Autant la partir "normale" est sympa, autant la suite rajoutée est aussi nawak et bof que ce que les simpsons font en ce moment.

----------


## Septa

Bha heu... Le couch gag c'est toujours nainwak...


Après heu... Ça fait bizarre. Mais c'est pas mal. 
Il y a déjà un site qui relève toutes les différences :
http://www.simpsoncrazy.com/information/opening-hd.php

----------


## Icha

et bah moi, je l'ai vu ce matin-euh !

et je suis d'accord avec le fait que la poursuite du canapé et juste plate et mal montée.

----------


## JeP

Ouais je suis pas fan. Dans l'enchaînement, je trouve que même certains des trucs refaits marchent moins bien, genre mal rythmé.

----------


## Tchoupi

Maggie a changé de prix ! ^^

----------


## George Sable

J'aime beaucoup la boite de Mr. Sparkle sur le tapis roulant.

----------


## morgor

En fin de compte ce n'est qu'un update permettant de voir tout les pepers qui se sont rajoutés au fil de années.

Ils avaient déjà commencé avec l'episode 1 de la saison 19 qui faisait la transition d'avec le film.

----------


## Ouaflechien

Et bien sur impossible de regarder la série pour cause de non étatsunien.

Pour le prix de Maggie je suppose que le coût annuel estimé pour élever un enfant à augmenter par rapport a il y a 20 ans.

----------


## Sheraf

L'episode en lui meme est pourrave.

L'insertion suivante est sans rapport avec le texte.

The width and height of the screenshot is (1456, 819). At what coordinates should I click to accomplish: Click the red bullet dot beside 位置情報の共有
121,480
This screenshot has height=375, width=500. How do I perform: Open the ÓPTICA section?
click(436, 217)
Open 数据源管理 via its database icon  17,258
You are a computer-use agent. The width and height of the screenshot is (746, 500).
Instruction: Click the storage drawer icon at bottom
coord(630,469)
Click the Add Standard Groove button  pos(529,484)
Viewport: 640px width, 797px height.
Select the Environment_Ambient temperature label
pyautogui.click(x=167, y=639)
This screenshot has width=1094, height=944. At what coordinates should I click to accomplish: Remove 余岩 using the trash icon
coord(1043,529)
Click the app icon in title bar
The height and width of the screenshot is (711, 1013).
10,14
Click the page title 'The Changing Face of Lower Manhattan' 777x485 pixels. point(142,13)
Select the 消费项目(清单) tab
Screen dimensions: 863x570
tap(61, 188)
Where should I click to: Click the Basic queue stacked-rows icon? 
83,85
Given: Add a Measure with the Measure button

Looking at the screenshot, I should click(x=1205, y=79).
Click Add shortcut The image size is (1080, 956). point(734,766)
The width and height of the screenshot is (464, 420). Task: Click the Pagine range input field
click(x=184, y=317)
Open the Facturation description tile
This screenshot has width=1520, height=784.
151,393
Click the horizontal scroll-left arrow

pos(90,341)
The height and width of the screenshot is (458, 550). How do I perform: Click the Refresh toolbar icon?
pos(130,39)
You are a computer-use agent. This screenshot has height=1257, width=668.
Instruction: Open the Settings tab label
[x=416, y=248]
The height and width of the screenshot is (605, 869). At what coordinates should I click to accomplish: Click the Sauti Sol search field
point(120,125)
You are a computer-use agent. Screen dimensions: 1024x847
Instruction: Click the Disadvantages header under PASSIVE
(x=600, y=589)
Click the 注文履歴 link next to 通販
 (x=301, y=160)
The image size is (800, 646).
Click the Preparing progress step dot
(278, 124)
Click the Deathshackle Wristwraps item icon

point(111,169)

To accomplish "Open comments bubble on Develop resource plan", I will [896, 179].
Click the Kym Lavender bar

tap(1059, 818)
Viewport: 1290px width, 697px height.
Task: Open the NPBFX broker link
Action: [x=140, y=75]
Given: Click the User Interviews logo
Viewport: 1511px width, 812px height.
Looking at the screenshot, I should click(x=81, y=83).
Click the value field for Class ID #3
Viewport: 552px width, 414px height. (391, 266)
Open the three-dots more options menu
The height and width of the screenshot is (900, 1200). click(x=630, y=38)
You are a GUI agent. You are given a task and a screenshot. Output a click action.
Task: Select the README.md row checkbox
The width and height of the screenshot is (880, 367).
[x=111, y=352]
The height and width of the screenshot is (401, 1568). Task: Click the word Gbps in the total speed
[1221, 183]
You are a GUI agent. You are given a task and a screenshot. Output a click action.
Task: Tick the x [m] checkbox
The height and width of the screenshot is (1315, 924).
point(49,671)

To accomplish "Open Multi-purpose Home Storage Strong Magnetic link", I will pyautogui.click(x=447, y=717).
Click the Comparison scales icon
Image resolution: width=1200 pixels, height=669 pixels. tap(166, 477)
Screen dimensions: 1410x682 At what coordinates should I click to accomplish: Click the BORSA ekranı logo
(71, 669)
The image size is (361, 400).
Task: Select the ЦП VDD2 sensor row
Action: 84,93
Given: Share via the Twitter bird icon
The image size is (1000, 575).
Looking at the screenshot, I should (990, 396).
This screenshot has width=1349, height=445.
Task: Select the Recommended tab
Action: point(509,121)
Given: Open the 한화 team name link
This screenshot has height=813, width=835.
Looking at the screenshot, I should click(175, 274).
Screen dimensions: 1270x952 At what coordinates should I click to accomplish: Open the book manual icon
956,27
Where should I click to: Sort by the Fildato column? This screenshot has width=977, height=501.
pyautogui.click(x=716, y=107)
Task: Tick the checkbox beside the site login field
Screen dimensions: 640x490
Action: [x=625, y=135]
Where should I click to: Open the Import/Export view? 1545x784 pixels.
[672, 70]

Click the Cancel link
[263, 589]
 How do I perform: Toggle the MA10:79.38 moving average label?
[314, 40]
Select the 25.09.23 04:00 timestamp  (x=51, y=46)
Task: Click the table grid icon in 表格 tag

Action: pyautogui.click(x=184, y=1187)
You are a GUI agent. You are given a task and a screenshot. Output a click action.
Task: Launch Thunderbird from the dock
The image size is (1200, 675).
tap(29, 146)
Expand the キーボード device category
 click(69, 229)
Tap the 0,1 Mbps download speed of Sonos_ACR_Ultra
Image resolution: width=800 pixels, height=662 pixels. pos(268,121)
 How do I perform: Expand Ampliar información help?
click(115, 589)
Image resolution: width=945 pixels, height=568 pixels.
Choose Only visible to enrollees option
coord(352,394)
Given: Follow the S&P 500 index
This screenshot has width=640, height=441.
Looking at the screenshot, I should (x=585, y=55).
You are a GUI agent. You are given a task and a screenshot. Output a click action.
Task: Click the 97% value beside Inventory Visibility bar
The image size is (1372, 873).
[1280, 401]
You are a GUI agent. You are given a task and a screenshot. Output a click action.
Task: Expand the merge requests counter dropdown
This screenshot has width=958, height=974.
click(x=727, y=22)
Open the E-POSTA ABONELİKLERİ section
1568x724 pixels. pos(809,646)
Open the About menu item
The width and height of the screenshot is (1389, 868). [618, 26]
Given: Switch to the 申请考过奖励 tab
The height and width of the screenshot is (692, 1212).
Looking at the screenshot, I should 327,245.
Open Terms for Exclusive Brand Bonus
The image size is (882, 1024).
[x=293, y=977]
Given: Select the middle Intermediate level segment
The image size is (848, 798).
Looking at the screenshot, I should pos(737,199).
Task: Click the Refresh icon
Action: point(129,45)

D'façon c'est la tendance de tous les derniers episodes à mon gouts.

----------


## Sk-flown

Ça fait déjà quelques saisons que c'est devenue relou les simpsons, j'aurais préféré que Futurama marche et les remplacent.

----------


## tarask

En même temps la qualité des films de futurama n'est pas aussi bonne que la série, avis perso.

----------


## Sk-flown

> En même temps la qualité des films de futurama n'est pas aussi bonne que la série, avis perso.


Toutafaÿ, mais là on parle de séries.

----------


## Rom1

Image qui rejoint le post de Septa...

----------


## Pelomar

Moi je l'aime bien ce reliftting.
Alors certes la chasse au canapé est chiante, mais c'est le truc qui change a chaque épisode ca.

----------


## Tchoupi

> Et bien sur impossible de regarder la série pour cause de non étatsunien.
> 
> Pour le prix de Maggie je suppose que le coût annuel estimé pour élever un enfant à augmenter par rapport a il y a 20 ans.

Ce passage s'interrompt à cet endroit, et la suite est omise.